Tumbling in the Sand
The texts for Sunday, July 24, 2011 are: 1 Kings 3:5–12; Psalm 119:129–136; Romans 8:26–39; and Matthew 13:31–33, 44–52.
“for we do not know how to pray as we ought, but that very Spirit intercedes with sighs too deep for words” -Romans 8:26b
Words. It might come as a surprise to some, but words do not come easily to me. Particularly when they are trying to express something important, something deep in my heart, something hoped for, longed for, or maybe just something I really, really believe. Also, when I’m angry or sad or defensive or really joyful even, words just fail me. Sometimes—many times—words seem so … rough, clunky, off-the-mark, inadequate. Kind of ironic that I ended up being called to a ministry where words, where THE WORD, is so important.

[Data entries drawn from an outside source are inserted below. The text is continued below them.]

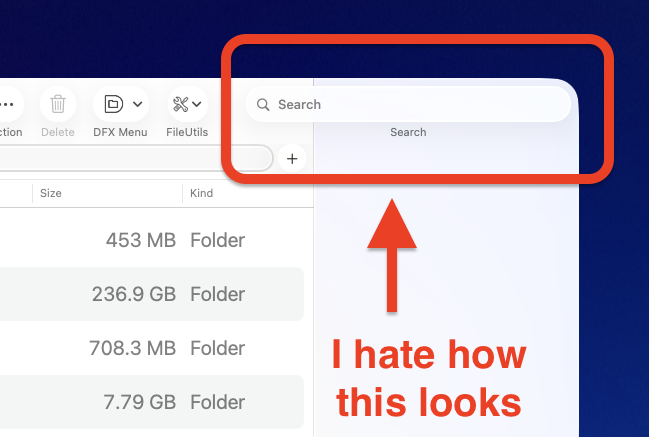Click the Search label under search field
This screenshot has height=437, width=649.
tap(408, 132)
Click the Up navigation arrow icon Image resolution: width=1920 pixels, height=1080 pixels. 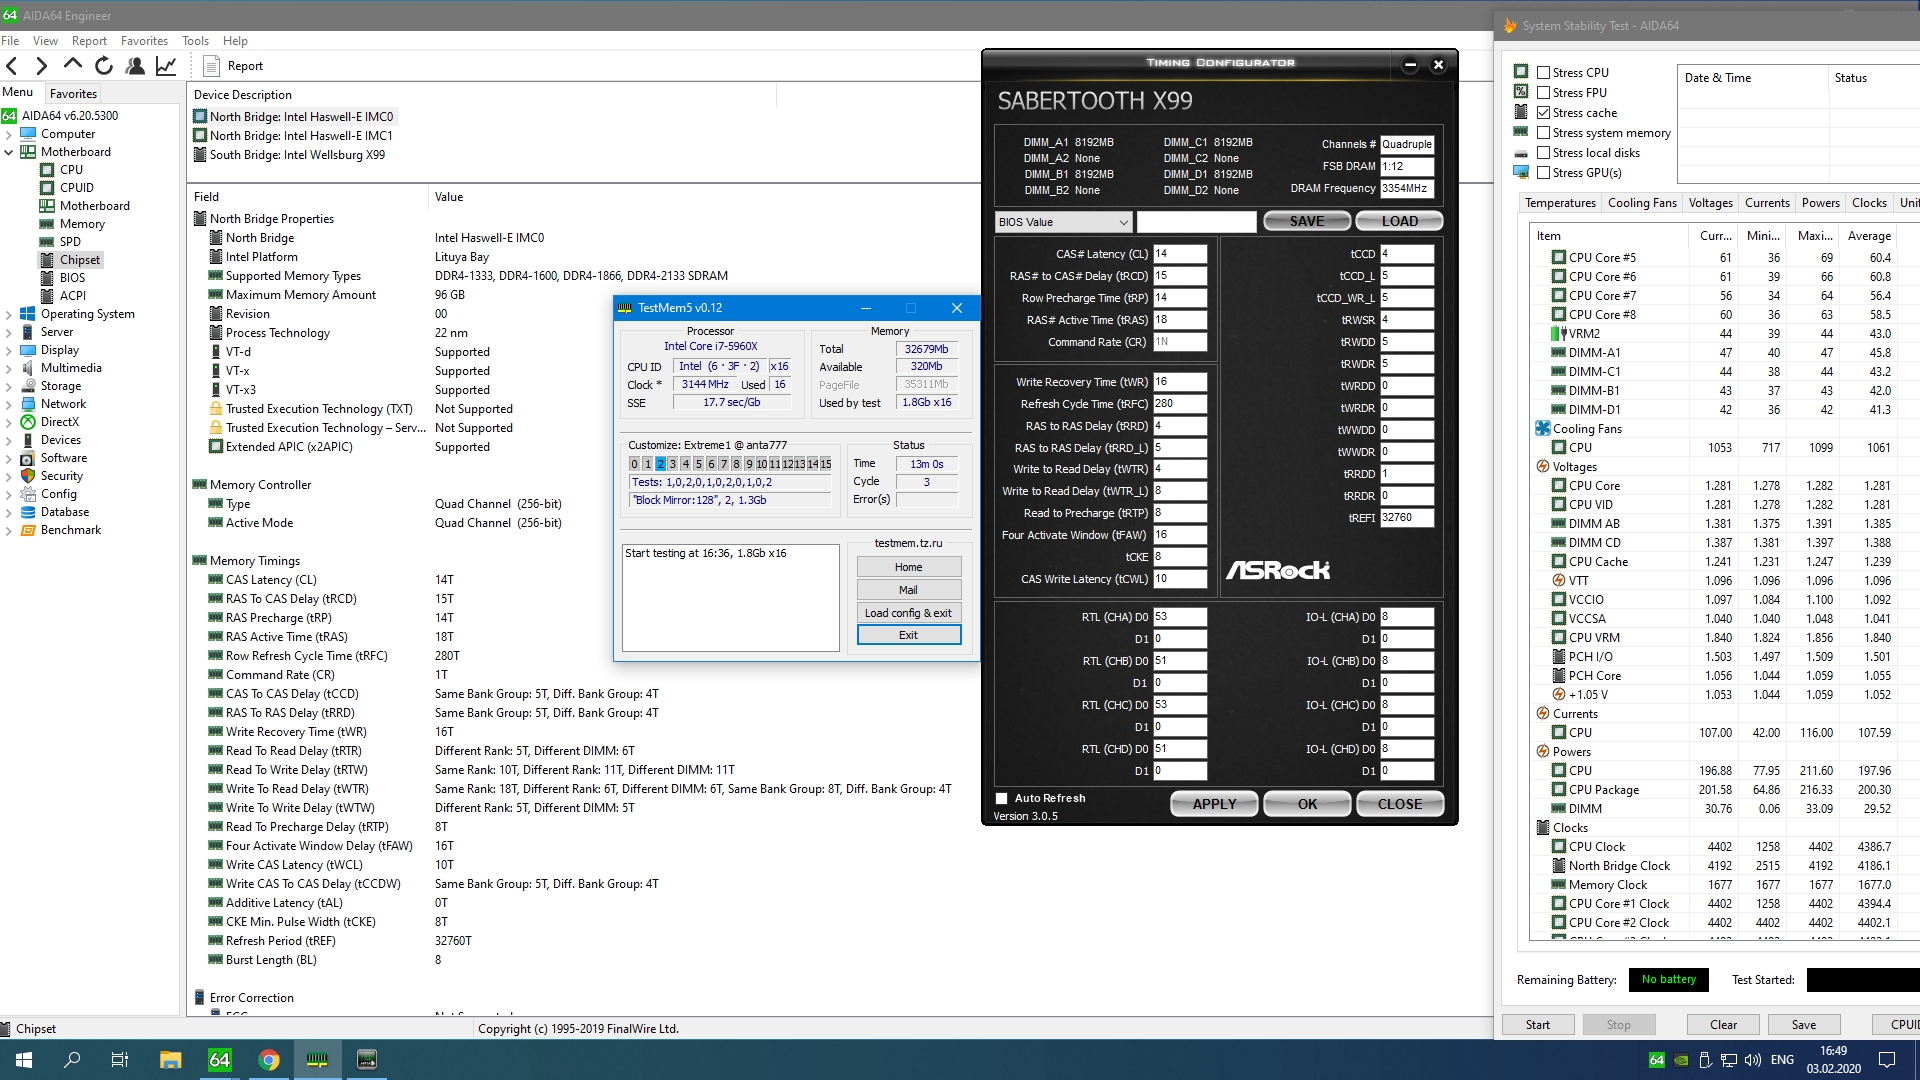pyautogui.click(x=73, y=65)
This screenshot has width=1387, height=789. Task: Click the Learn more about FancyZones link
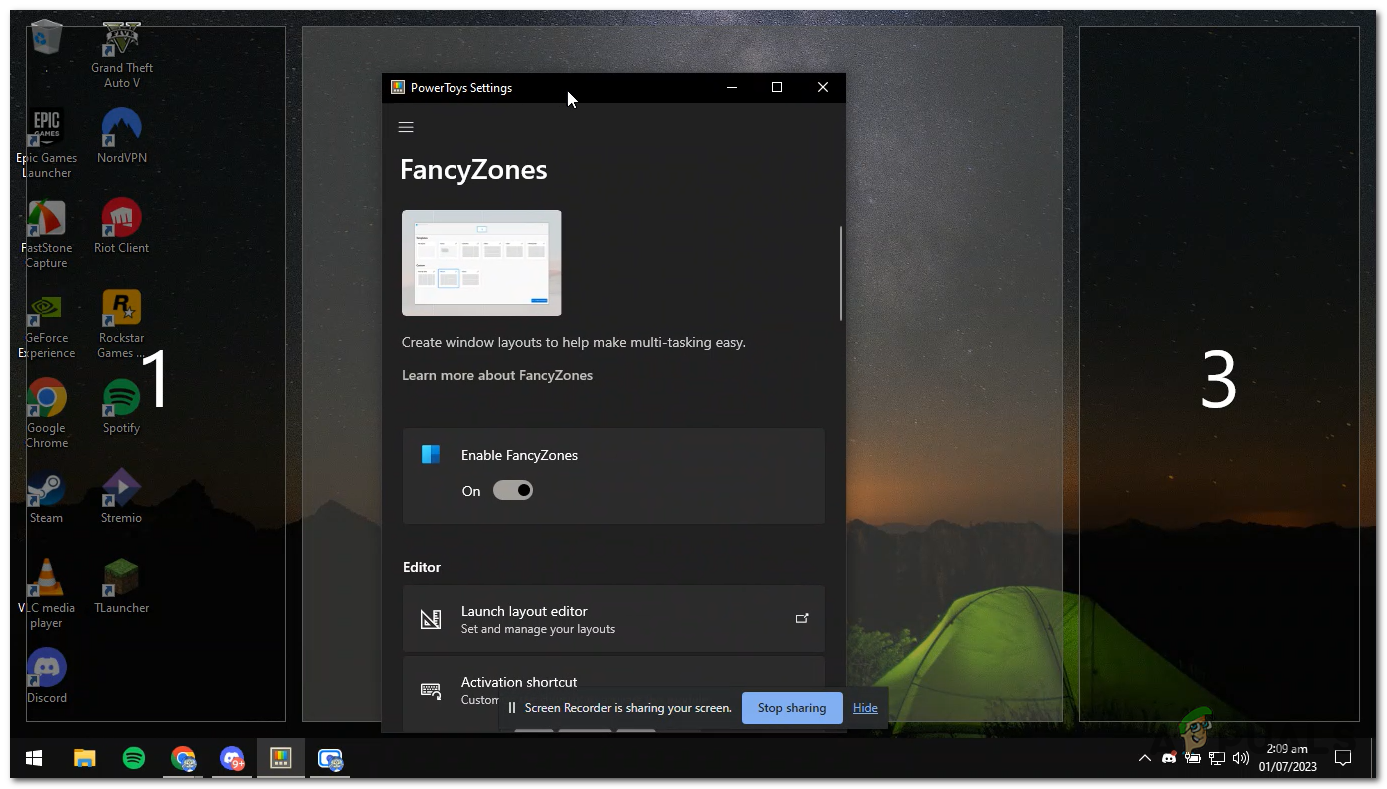click(497, 375)
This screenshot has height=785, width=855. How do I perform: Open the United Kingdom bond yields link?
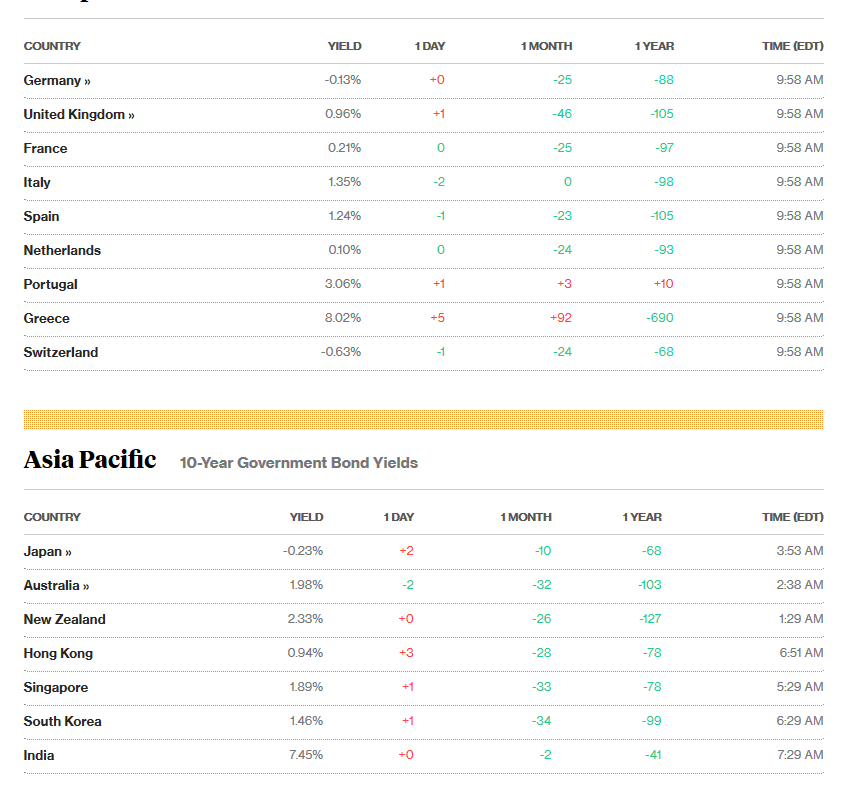[79, 114]
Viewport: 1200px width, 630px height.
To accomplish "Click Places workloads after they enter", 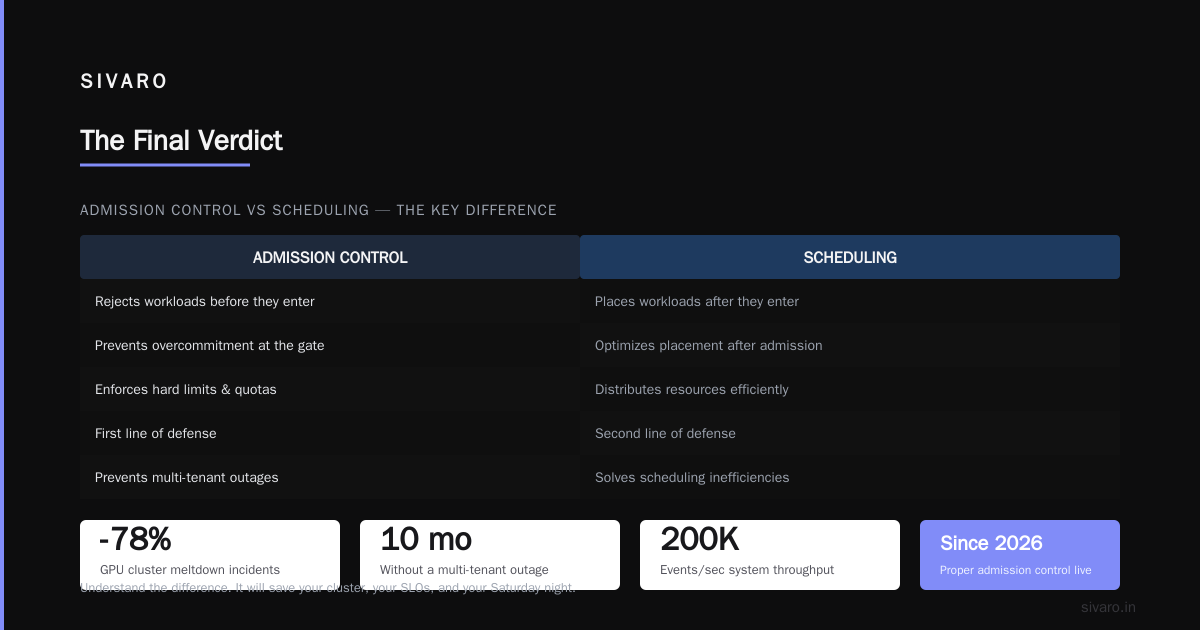I will pyautogui.click(x=850, y=301).
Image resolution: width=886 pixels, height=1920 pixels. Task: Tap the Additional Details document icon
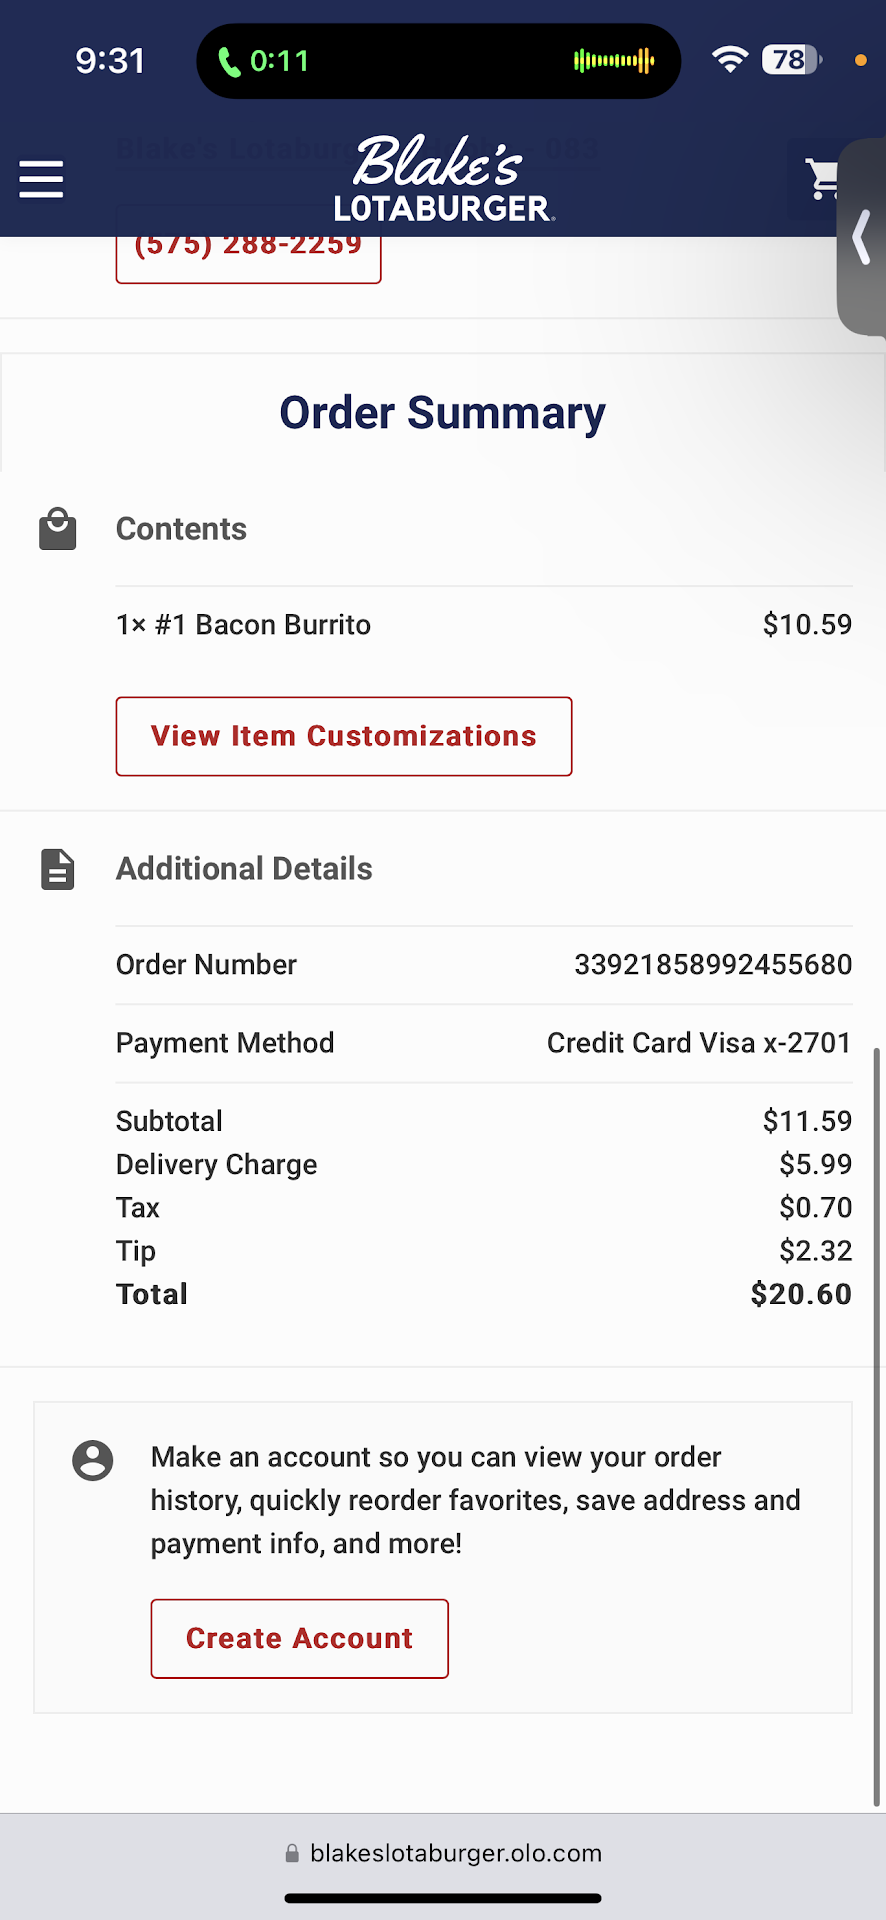[x=58, y=869]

I take great comfort, then, in this half a verse here in one of the (many) most famous, most favorite passages in Romans. Because so often I feel like what I pray, what I hope for, what I plead with God isn’t really well described in the words that I struggle with. Besides that, sometimes I’m not even sure what I hope for! or if I’m hoping for the right thing! I mean, that’s part of the reason that we do so much “discernment” and “visioning” in the churches and in our own lives: it’s not to reinforce what we think we already want, it’s to figure out what we actually want to be hoping for. And even after all that is said and done, we still only have an idea, a shadow of a hope, a belief and trust that God is moving and that God is calling us to step out into ventures of which we cannot see the ending by paths as yet untrodden…
And that is the amazing part of this promise that Paul speaks: even when I don’t know what to pray for or how to pray for it, even when my words are clunky, miss-the-mark, and are inadequate, even when all I have is tears or laughter or a sigh, even when all I have is fear of the unknown and silence … God is there. The Spirit is breathing in and out with the rise and fall of my chest, sighing, groaning, dancing the true hopes, fears, joys, frustrations and sorrows that I have—making everything that I am and I will be holy and placing it all in the loving hands of God, where it will never, ever, ever be forgotten.